Robert B. Hendler, for the petitioners.

Robert N. Ginsburg, for the respondent.

Petitioners paid a fee for legal services in connection with the development and implementation of their estate plan. Held, 20 percent of such fee is allocable to tax advice.

SIMPSON, Judge:

The respondent determined a deficiency of $1,136.32 in the petitioners' 1967 Federal income tax. The only issue for decision is whether the petitioners have shown what portion of a $2,144 attorney's fee was allocable to tax advice.

FINDINGS OF FACT

Some of the facts have been stipulated, and those facts are so found.

The petitioners, Dr. Sidney Merians and Susan Merians, are husband and wife, who maintained their legal residence in Edison, N.J., at the time the petition was filed in this case. They filed their 1967 joint Federal income tax return with the district director of internal revenue, Newark, N.J.

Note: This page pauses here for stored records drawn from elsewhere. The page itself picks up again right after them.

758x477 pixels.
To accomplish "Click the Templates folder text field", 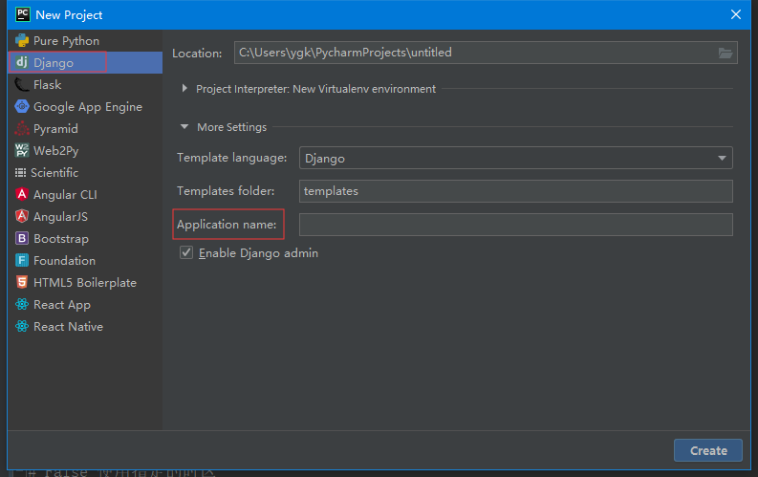I will pyautogui.click(x=515, y=191).
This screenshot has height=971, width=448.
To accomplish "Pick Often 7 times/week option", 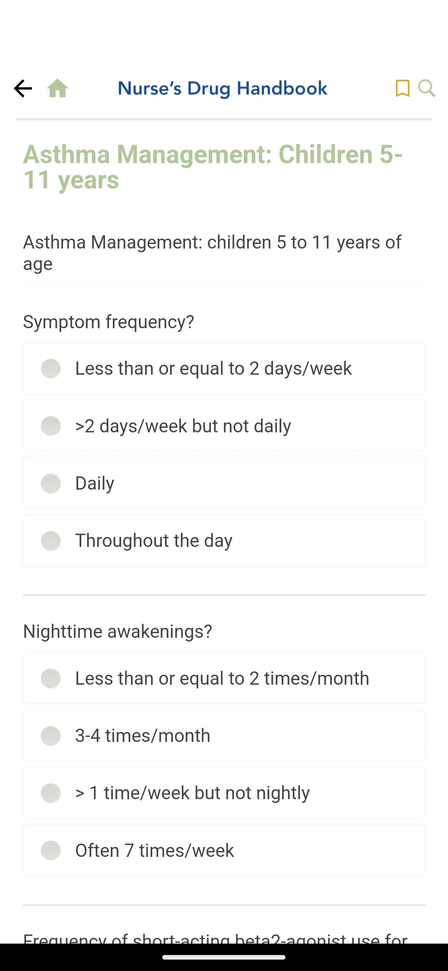I will 224,850.
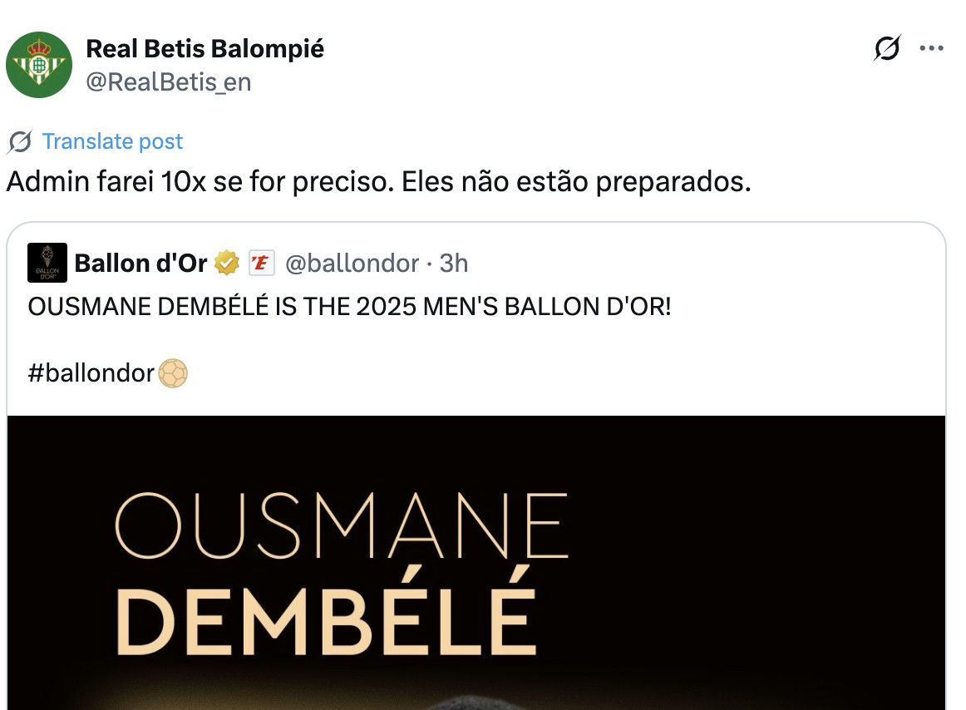Open the three-dot more options menu

[x=931, y=49]
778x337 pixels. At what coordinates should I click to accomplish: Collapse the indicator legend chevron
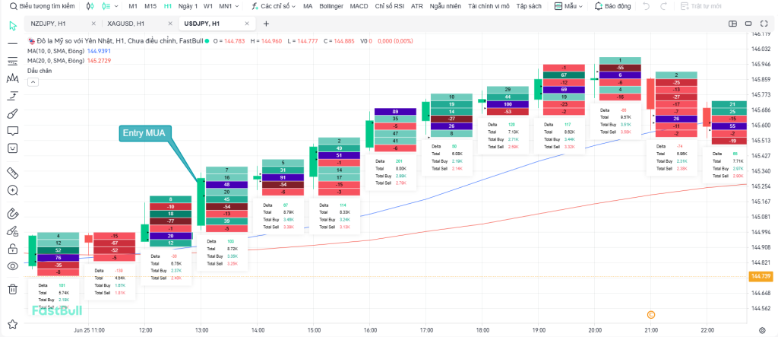[x=33, y=81]
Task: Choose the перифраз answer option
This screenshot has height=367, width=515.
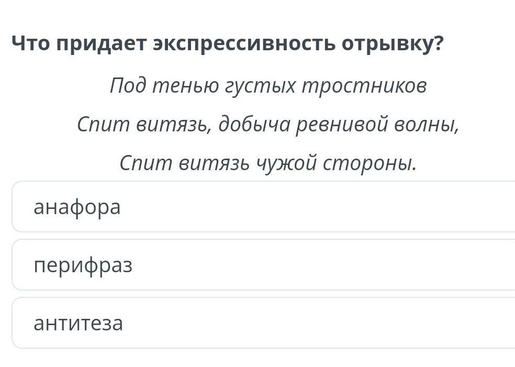Action: [x=263, y=265]
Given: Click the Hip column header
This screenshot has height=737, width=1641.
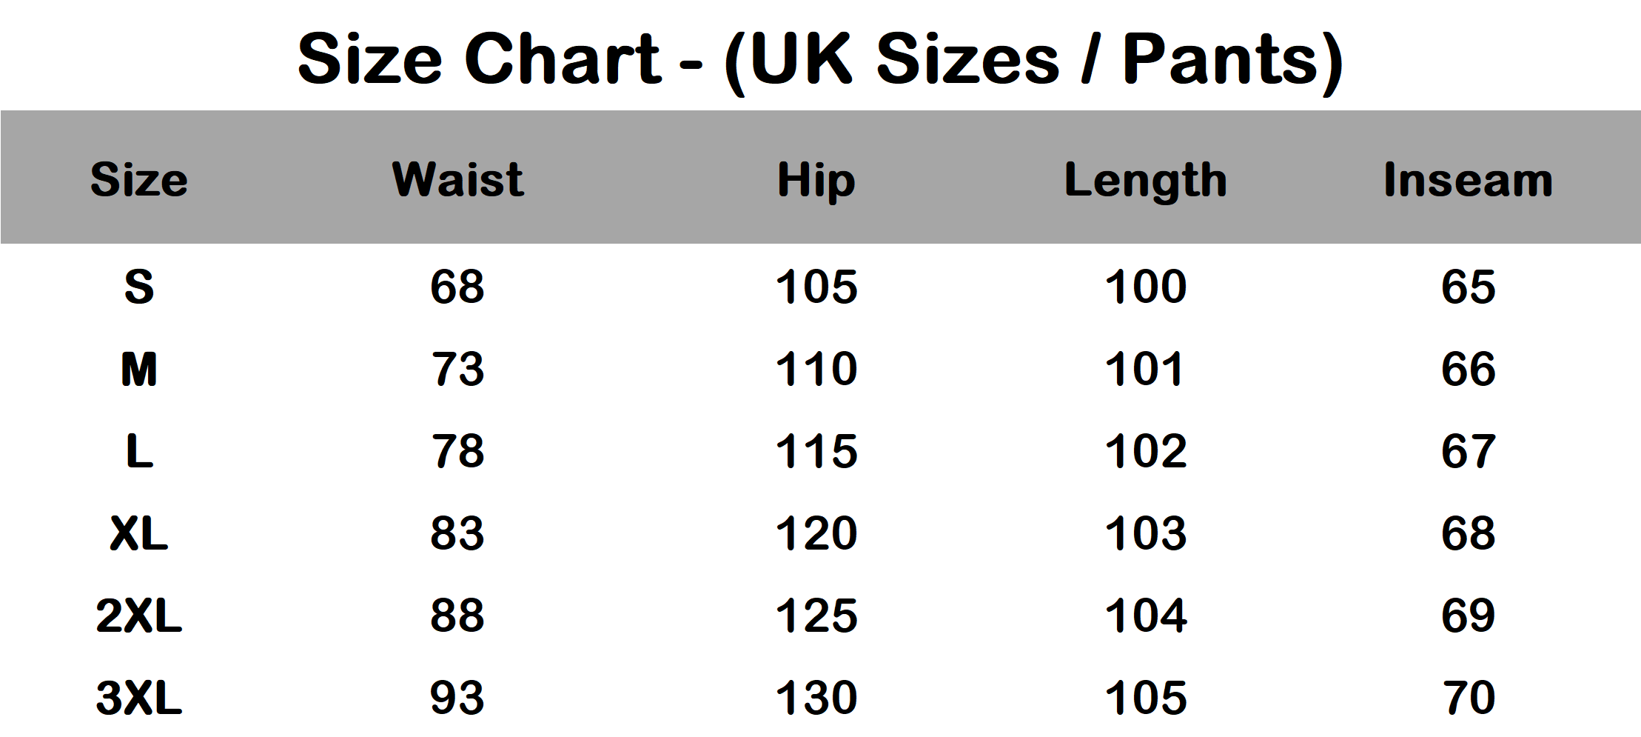Looking at the screenshot, I should pos(816,180).
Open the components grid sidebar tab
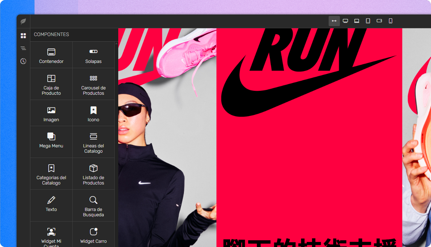Viewport: 431px width, 247px height. click(x=23, y=36)
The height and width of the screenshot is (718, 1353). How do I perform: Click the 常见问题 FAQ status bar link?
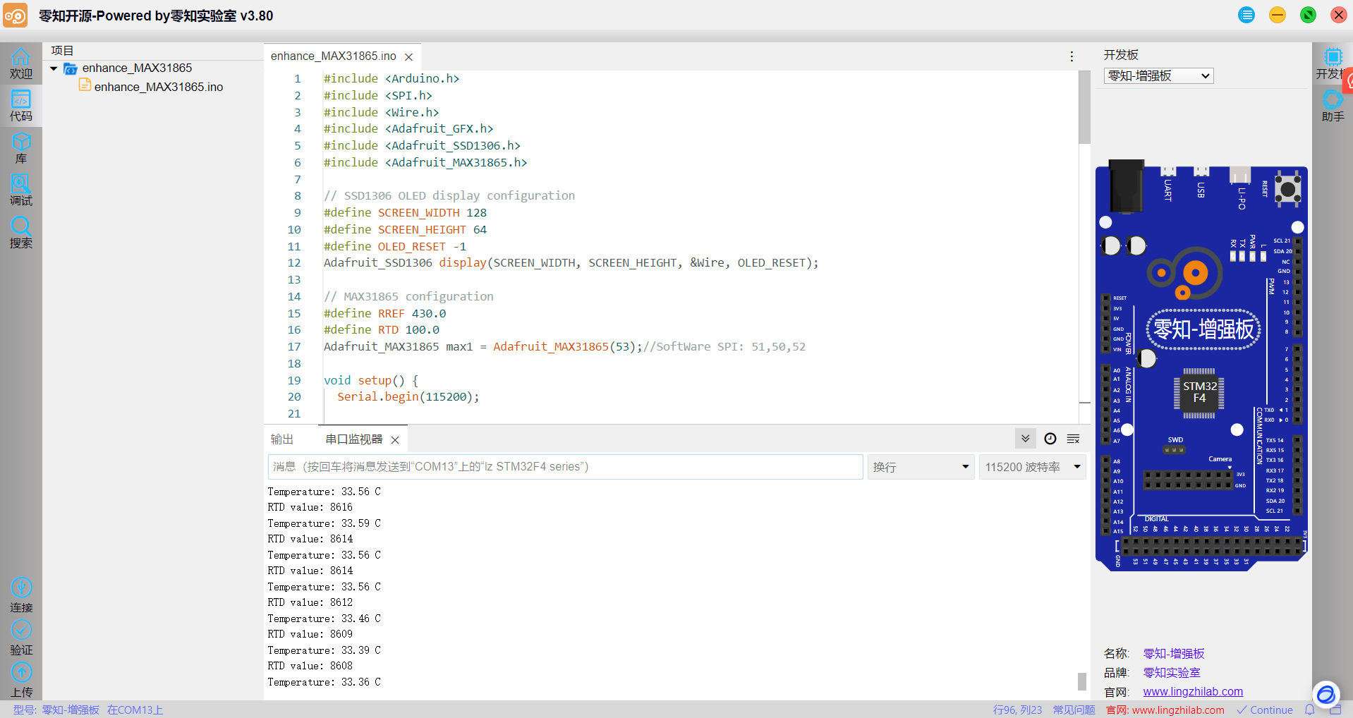pos(1074,710)
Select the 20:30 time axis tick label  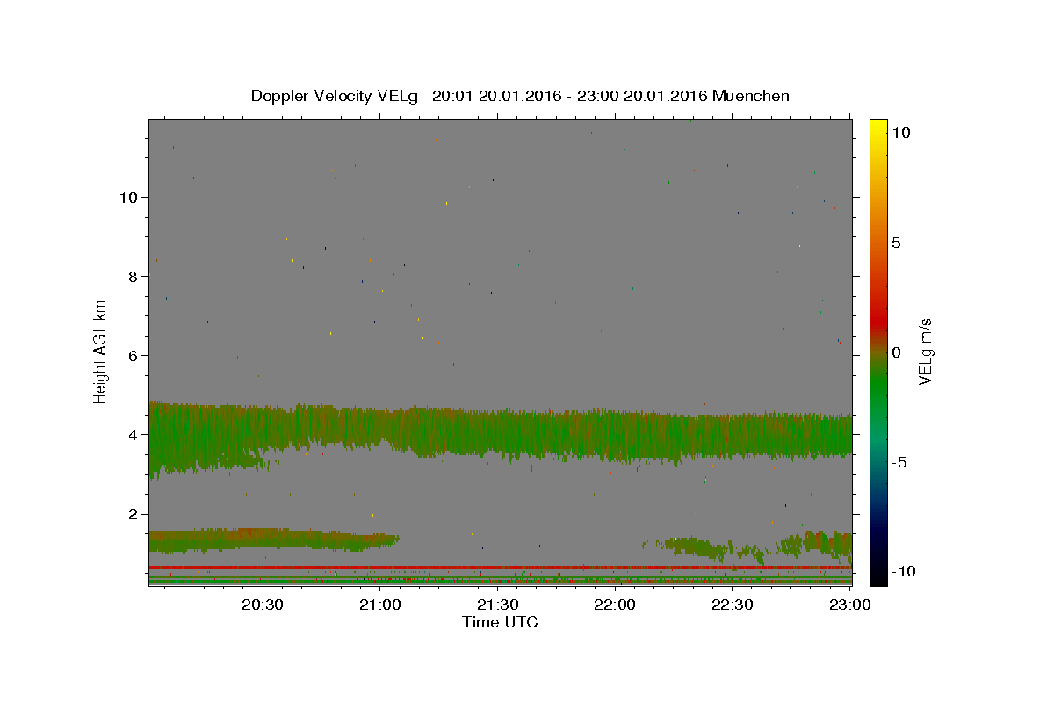click(x=263, y=605)
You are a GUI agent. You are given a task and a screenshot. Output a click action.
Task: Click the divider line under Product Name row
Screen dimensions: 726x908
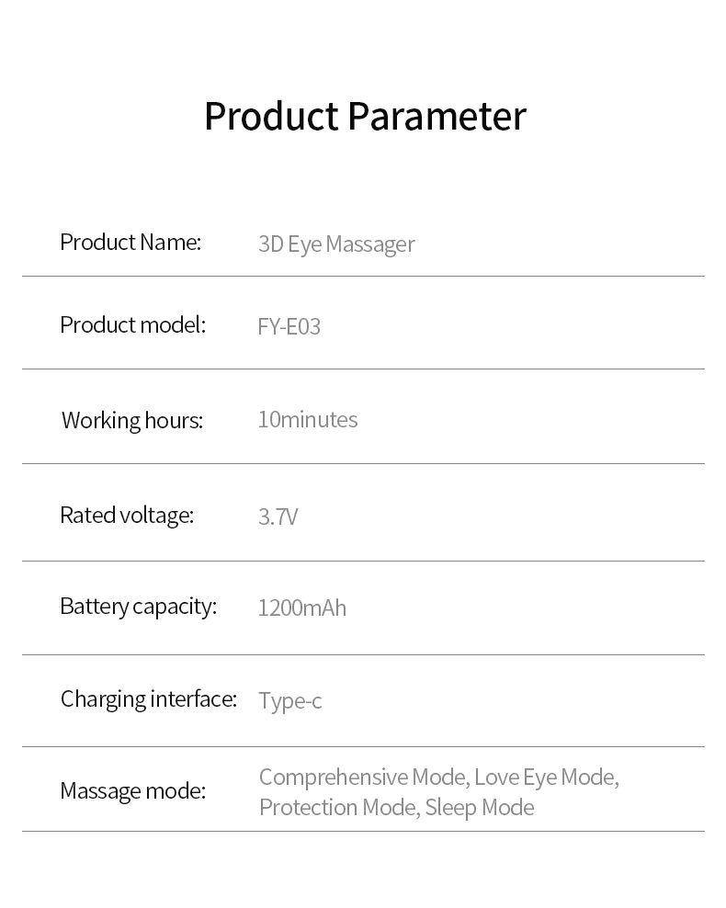tap(363, 277)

In 1967, Dr. Merians retained a law firm to prepare an estate plan for him and his wife. The legal services provided by the firm included conferences between Dr. Merians and the attorney in charge of their account. During those conferences, the attorney prepared a worksheet with respect to the petitioners' present taxable estate. The legal services also included the preparation of wills for Dr. and Mrs. Merians, taking into consideration current requirements with respect to qualification for the marital deduction; the establishment of an irrevocable trust for the primary benefit of Mrs. Merians; the transfer to that trust of certain corporate stock; the dissolution of the corporation; and the creation of a partnership; with the trust as a limited partner; to hold the real estate which the corporation had owned. In addition, they included the creation of an irrevocable life insurance trust for the primary benefit of Mrs. Merians and the transfer of life insurance policies to such trust. In connection with the transactions concerning the life insurance trust, a conference was held, which included a second attorney. Gift tax returns were prepared by the principal attorney with respect to the transfers to the trusts.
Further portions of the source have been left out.